* **任务内容**
- A) 请把这篇题解中从“#include <stdio.h>”到“cmp(const void *a, const void *b)”的部分重写一遍，并将其中的“node”改名为“point”。
- B) 根据这篇题解，解密卡片上有多少个洞？

* **阅读文本**
■ ■ ■ ■ ■ ■ ■
题目大意:给出一个N*N的矩阵,上面有些空格写有字母有些为空格, 现在给你一张N*N解密的卡片(卡片上面有N*N/4个洞),现在把卡片放在有字的矩阵上(初始方向不定),通过洞可以看到字母, 然后旋转卡片90度,又可以看见新的字母(直到旋转3次停止旋转), 现在要求你解密出密文。
思路:模拟.............
#include <stdio.h>
#include <string.h>
#include <stdlib.h>
int n = 0, m = 0, cnt = 0;
char m1[52][52], m2[52][52], m3[102][22], m4[10][2600];
char a1[3002], a2[3002];
struct node
{
int x, y;
}num[1002];
int cmp(const void *a, const void *b)
{
char *c = (char *)a;
char *d = (char *)b;
return strcmp(c, d);
}
int cmp1(const void *a, const void *b)
■ ■ ■ ■ ■ ■ ■
* **记录信息**
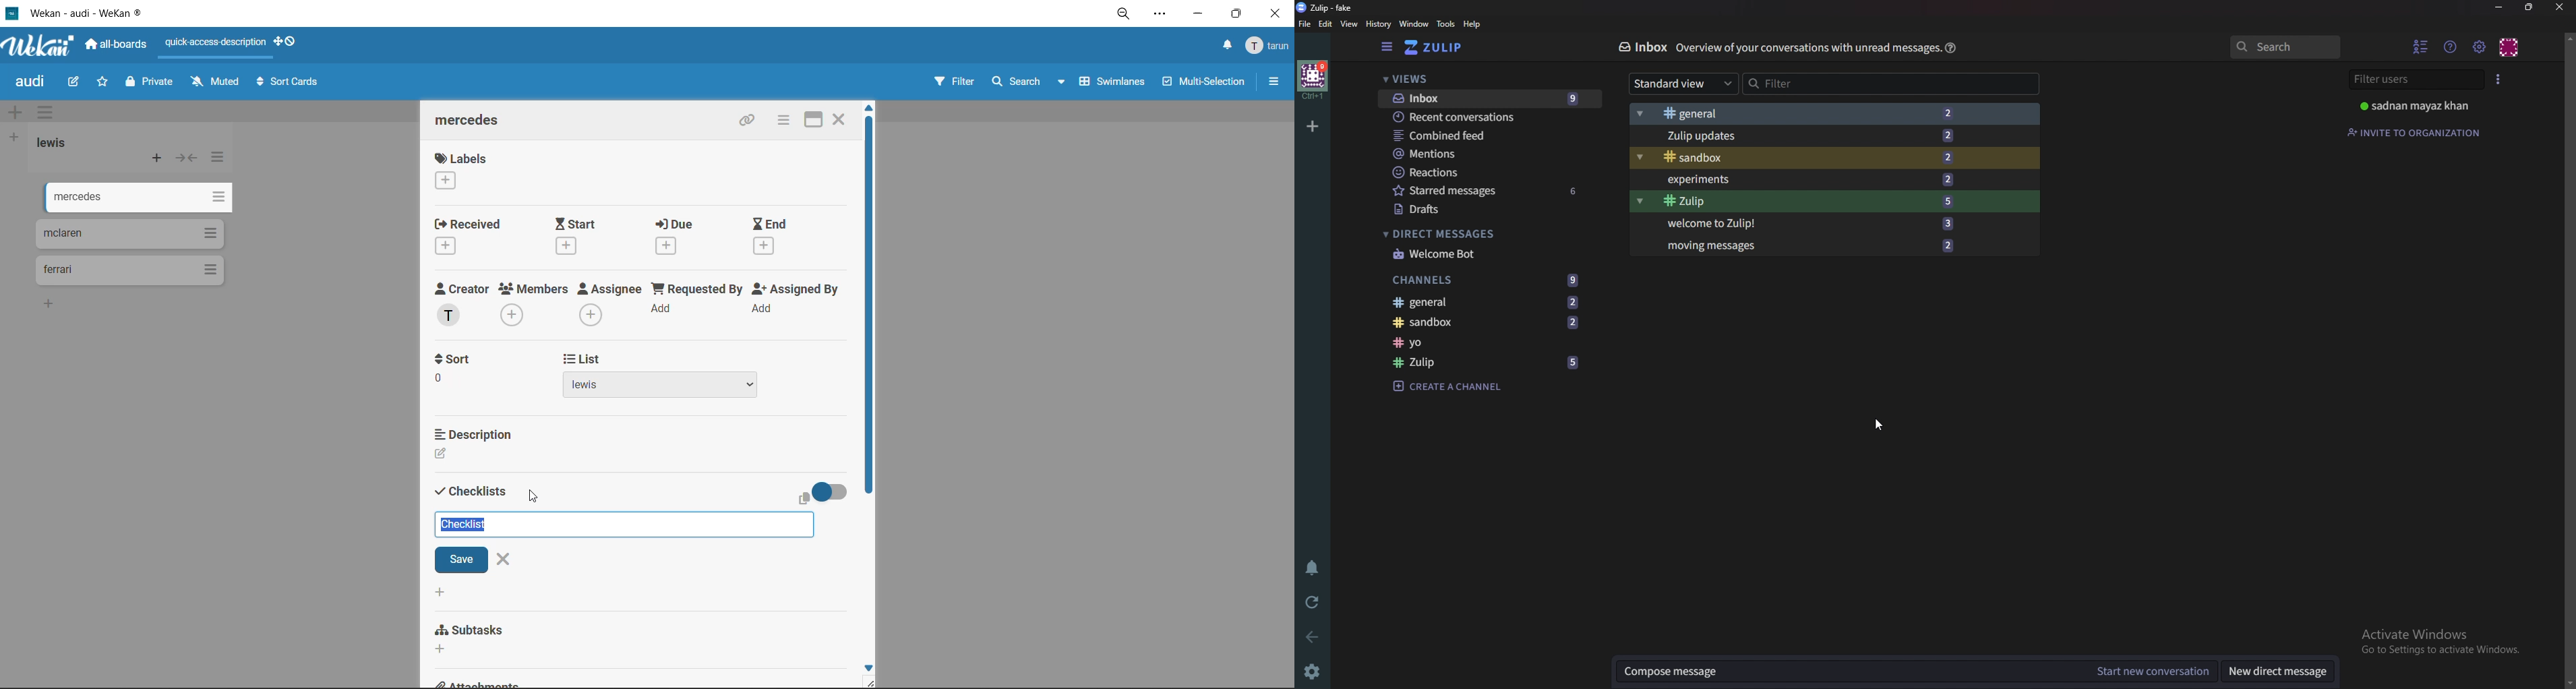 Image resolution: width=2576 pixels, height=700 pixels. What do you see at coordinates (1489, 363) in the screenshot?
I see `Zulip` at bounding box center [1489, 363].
■ ■ ■ ■ ■ ■ ■
* **各题答案**
- A)
#include <stdio.h>
#include <string.h>
#include <stdlib.h>
int n = 0, m = 0, cnt = 0;
char m1[52][52], m2[52][52], m3[102][22], m4[10][2600];
char a1[3002], a2[3002];
struct point
{
int x, y;
}num[1002];
int cmp(const void *a, const void *b)

- B) N*N/4个洞。